Deuteronomium 06: 4
Het Sjema (Hoor!)
Dit enkele vers – ‘Hoor, O Israël, de Heer is onze God, de Heer is één!’
aangevuld met de verzen Deuteronomium 11:13-21 en Numeri 15-41 – is
het belangrijkste gebed in heel het Jodendom. Het is één van de enige
twee gebeden die door de Thora zelf bevolen worden (de andere is de
Birkat Ha-Mazon, het gebed na maaltijden).
Doordat Deuteronomium 6:7 eraan toevoegt, ‘u moet [deze woorden]
zeggen als u neerligt en als u opstaat,’ het hardop zeggen van het Sjema
twee keer per dag, eens tijdens de Shacharit, het Ochtend Gebed, en
eens tijdens de Ma’ariv, het Avond Gebed, wordt beschouwd als een
Goddelijke mitzva (opracht).
Daarbuiten is het ook gewoonte om het Sjema nog eens te zeggen bij het
naar bed gaan en ook bij het sterven.

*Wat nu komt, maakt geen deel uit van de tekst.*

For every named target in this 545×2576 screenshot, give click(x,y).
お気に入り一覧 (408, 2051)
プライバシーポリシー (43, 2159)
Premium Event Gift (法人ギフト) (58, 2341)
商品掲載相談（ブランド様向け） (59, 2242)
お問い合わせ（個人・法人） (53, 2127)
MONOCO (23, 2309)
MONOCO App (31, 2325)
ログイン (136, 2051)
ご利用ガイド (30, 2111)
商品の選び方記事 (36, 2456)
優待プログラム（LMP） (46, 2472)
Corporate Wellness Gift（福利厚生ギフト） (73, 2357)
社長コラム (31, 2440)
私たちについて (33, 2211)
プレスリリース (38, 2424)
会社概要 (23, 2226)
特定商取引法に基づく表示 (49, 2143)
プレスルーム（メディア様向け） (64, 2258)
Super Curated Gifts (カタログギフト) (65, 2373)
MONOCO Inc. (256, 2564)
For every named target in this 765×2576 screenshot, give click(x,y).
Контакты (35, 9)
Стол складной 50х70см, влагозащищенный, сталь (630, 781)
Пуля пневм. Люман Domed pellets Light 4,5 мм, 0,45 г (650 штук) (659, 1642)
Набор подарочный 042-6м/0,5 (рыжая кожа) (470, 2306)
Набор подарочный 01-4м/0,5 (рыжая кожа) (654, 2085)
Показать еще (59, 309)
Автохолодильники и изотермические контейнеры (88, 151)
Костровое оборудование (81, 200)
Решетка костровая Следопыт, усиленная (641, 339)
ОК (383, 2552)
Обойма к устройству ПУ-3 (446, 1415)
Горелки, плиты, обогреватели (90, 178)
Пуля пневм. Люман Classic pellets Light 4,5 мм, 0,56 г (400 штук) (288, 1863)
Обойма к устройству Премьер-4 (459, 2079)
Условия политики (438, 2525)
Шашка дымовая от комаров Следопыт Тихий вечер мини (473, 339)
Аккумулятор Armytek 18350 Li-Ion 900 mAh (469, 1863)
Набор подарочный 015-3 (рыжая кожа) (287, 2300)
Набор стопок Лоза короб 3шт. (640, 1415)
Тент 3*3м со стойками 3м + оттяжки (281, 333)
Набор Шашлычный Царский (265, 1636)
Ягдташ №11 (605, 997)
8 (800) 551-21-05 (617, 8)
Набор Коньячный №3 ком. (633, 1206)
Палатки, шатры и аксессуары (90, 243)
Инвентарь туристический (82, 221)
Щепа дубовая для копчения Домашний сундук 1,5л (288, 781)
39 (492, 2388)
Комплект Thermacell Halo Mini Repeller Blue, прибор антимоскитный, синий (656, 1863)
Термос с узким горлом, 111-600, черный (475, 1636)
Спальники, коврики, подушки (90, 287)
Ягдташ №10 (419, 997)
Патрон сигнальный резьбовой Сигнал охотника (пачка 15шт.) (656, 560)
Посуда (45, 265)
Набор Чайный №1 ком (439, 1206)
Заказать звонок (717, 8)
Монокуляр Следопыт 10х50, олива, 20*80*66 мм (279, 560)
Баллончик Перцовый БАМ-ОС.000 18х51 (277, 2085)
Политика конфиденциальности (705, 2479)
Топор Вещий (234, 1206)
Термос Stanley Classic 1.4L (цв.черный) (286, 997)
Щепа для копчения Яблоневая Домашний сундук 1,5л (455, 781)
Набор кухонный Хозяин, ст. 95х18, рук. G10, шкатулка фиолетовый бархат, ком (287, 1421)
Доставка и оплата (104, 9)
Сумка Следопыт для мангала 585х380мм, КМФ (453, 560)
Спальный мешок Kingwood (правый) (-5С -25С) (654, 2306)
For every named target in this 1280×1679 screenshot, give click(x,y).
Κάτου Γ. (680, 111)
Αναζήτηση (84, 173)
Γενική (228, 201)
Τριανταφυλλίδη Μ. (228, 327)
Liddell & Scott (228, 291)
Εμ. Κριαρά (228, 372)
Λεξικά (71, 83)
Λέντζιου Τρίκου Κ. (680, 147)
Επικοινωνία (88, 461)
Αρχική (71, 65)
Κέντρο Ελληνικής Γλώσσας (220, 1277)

Volgens de Talmoed (Berachot 61B)
zei de beroemde rabbijn Akiva (50-135 na Chr.) het Sjema tijdens zijn
martelaarsdood, toen hij levend gevild werd met ijzeren kammen door de
Romeinen. Zijn timing zou zo perfect zijn geweest dat hij het laatste
woord, echad, één, uit kon blazen te gelijk met zijn laatste adem.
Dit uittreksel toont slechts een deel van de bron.